Vesanto Melina (born 13 March 1942) is a Canadian Registered Dietitian and co-author of several books on vegetarian, vegan, and raw food nutrition, have sold over a million copies in English and almost a million in nine additional languages (Italian, Dutch, Traditional Chinese, Czech, French, Portuguese, Hebrew, Russian and Polish), most with co-author Brenda Davis. She has presented talks and workshops on various aspects of vegetarian, vegan and raw foods and nutrition for dietitians, health professionals, and vegetarian associations in 17 American states and 9 Canadian provinces, and in 10 countries (in Europe-Paris, Copenhagen, Aarhus, Dresden, Ghent, Barcelona, Oxford, London, Edinburgh, Glasgow, Venice) as well as Iceland and Costa Rica.

==Early life==
Melina was born on March 13, 1942, in Vancouver, British Columbia, with the given name Louise Elizabeth Goranson. Her parents were also both born in British Columbia. Her father was physiologist Ed Goranson, who specialized in diabetes working in the Toronto lab of Sir Frederick Banting and Charles Best. Banting and Best received a Nobel Prize for the discovery of insulin. Dr. Goranson taught physiology at the University of Toronto and the University of British Columbia, and did cancer research at Princess Margaret Hospital and at Mill Hill in London, England. Her mother was teacher Margaret Goranson (née Humble) who taught at the University of British Columbia's Child Study Centre. Vesanto's sisters are Toronto actress ≈Linda Goranson and stuntwoman Leslie Goranson, who was Annie Oakley in Disneyland Paris's "Buffalo Bill's Wild West Show". Melina studied nutrition at the University of London, England, and the University of Toronto, Ontario (1960–1964) and completed a master's degree in Nutrition at the University of Toronto, Ontario (1964–1965).
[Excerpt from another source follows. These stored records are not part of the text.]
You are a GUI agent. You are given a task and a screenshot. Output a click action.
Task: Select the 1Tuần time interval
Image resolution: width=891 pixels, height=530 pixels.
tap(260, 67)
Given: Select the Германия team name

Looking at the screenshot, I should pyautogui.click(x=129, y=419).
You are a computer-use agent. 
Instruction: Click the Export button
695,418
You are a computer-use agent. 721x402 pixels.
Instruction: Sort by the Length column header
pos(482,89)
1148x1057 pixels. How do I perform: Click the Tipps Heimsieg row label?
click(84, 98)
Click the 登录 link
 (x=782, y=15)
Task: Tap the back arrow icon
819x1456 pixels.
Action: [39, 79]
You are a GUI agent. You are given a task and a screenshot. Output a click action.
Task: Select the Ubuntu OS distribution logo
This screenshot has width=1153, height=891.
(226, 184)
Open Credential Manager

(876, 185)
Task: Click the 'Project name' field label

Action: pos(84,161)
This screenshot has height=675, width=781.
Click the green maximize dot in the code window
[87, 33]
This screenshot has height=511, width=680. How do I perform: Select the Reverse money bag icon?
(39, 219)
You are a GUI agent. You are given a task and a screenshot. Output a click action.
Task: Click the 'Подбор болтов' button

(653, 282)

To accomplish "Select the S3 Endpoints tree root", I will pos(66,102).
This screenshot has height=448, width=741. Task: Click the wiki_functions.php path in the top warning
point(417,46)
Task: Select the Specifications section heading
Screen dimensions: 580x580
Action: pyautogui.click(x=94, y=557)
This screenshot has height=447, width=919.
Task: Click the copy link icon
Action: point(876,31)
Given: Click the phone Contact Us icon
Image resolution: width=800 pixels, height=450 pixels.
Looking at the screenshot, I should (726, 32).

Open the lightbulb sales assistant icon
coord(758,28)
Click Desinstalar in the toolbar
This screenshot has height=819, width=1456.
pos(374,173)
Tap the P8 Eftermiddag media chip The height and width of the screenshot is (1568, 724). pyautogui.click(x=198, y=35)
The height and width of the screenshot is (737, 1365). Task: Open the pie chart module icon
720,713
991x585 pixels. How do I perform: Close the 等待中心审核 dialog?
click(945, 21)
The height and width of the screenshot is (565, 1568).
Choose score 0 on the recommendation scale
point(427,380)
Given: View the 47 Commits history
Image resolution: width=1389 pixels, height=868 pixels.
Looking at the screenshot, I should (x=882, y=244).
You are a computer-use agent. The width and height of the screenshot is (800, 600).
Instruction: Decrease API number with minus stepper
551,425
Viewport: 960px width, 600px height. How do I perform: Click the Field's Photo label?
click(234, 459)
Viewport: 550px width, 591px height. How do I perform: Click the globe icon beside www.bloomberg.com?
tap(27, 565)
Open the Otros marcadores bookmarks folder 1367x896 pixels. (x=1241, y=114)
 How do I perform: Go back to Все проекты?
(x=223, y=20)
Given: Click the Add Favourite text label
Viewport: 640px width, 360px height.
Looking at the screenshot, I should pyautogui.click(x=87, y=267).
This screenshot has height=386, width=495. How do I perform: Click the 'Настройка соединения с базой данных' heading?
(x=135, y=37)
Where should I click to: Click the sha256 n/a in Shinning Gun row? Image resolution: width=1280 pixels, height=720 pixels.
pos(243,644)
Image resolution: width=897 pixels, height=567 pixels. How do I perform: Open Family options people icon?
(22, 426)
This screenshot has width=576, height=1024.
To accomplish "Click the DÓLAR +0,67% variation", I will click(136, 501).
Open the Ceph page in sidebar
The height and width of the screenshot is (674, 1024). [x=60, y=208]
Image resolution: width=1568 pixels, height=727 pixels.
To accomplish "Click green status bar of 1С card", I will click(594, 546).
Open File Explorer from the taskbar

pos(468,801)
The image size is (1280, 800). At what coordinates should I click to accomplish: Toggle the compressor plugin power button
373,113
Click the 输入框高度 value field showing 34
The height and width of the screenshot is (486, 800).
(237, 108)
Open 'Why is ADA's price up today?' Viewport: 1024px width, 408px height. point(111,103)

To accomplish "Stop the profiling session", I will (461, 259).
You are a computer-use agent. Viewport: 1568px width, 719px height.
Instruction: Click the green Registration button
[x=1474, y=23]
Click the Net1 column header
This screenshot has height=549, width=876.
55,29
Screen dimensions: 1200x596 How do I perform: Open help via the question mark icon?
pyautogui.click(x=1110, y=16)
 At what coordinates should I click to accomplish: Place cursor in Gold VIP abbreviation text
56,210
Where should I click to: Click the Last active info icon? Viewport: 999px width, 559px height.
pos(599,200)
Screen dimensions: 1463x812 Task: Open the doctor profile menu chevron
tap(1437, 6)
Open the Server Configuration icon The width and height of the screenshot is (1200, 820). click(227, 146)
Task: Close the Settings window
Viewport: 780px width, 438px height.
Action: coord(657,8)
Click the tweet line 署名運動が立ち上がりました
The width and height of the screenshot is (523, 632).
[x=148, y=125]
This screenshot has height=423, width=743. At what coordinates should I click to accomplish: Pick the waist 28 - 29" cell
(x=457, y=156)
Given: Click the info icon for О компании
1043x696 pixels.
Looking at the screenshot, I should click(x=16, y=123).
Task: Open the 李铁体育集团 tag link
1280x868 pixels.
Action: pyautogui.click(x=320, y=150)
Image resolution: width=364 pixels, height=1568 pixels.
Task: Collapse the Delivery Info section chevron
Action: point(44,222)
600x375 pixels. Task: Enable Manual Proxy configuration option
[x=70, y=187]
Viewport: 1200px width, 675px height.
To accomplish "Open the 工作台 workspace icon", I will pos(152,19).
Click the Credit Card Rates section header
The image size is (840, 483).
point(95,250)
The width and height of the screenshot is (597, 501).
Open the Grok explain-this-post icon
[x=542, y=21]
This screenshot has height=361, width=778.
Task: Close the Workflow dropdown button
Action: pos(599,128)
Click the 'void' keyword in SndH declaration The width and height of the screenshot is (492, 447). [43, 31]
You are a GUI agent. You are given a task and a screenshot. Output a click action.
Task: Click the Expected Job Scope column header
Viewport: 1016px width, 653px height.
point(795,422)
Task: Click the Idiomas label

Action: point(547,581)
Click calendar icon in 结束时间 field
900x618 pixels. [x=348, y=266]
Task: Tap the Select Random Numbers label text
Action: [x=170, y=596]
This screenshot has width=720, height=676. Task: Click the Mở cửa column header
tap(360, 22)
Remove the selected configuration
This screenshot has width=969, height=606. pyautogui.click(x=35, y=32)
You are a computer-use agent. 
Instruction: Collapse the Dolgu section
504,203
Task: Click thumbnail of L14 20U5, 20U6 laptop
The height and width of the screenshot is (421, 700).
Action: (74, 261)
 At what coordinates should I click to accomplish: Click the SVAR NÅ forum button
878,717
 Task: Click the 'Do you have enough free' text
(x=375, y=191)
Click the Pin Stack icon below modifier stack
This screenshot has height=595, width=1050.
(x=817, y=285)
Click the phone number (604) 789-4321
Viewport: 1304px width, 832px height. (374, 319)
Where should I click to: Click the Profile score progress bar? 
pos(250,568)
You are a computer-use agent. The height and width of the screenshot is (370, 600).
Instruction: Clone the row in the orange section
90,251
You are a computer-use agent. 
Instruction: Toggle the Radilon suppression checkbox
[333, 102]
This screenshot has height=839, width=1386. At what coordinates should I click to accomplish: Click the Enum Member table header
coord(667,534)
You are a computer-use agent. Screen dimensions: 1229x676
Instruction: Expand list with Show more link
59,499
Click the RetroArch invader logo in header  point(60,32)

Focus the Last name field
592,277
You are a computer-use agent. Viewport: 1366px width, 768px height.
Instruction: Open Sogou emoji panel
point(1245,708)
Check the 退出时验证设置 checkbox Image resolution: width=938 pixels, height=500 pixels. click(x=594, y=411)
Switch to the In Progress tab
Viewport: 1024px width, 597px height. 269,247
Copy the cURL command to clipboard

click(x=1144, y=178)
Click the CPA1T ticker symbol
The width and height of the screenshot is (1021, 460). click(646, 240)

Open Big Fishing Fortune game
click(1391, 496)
She married her childhood sweetheart, mathematician John Crawford, in 1964, and they had two children. The couple divorced in 1973. She spent four years at an ashram in Poona, India, between 1978 and 1981, changing her first name to Vesanto and traveled to Nepal four times before returning to British Columbia. She was married to the late David Melina from August 1994 to 2000. She has a son, daughter, and two grandsons. Since 2005, Vesanto's partner has been Cam Doré, who was executive director of The HOME Society in Abbotsford BC. She has lived at WindSong cohousing community in Langley, British Columbia, and since 2016, she and Cam Doré live at Vancouver Cohousing (https://vancouvercohousing.com).

==Career==
Melina taught nutrition at the University of British Columbia from 1965 to 1968 and did research with Dr. Thomas L. Perry on the inborn error of metabolism homocystinuria. She taught nutrition at the University of British Columbia in 1973–74. Between 1975 and 1978, she was a nutritionist with the health department of the government of British Columbia in Kelowna. Between 1978 and 1981 she lived in India and Nepal; becoming vegetarian in 1978 and becoming vegan in 1993. A motivation for her dietary choices was learning about the cruelty involved in the factory farming of animals, including boar-bashing of pigs (hitting them on the snout with a baseball bat or iron bar to force them into transport trucks), the debeaking of chickens, and the dragging off transport trucks of "downer" cows and calves. She returned to teach nutrition at the University of British Columbia, at Vancouver's Langara College and at Seattle's Bastyr University. She became increasingly interested in the topic of vegetarian nutrition and foods. She began teaching popular classes in vegetarian cooking and nutrition that received national media attention (CBC National News, Maclean's magazine). She received the Clintec award for leadership in dietetics. Melina was co-author of the American Dietetic Association's (ADA's) and Dietitians of Canada's joint 2003 Position Paper on Vegetarian Diets. She is a member of Dietitians of Canada, College of Dietitians of British Columbia, the Academy of Nutrition and Dietetics (formerly the American Dietetic Association), the Washington State Dietetics Association, and the International Vegetarian Union. In 2012–2013, she was sponsored by Dietitians of Canada to do a cross-Canada tour, speaking to dietitians groups in Halifax, Ottawa, Toronto, Winnipeg, and Vancouver on two topics: "An Update on Vegetarian, Vegan and Raw Nutrition" and "The Effective treatment of Type 2 Diabetes with Vegan Diets". She has designed continuing education courses for health professionals for the Academy of Nutrition and Dietetics and is the lead author of their latest position Paper on Vegetarian Diets. In 2023 after doing a book tour to Philadelphia, New York and New Jersey, she received a lifetime achievement award at the Plant-based Prevention of Disease Lifestyle Medicine Conference.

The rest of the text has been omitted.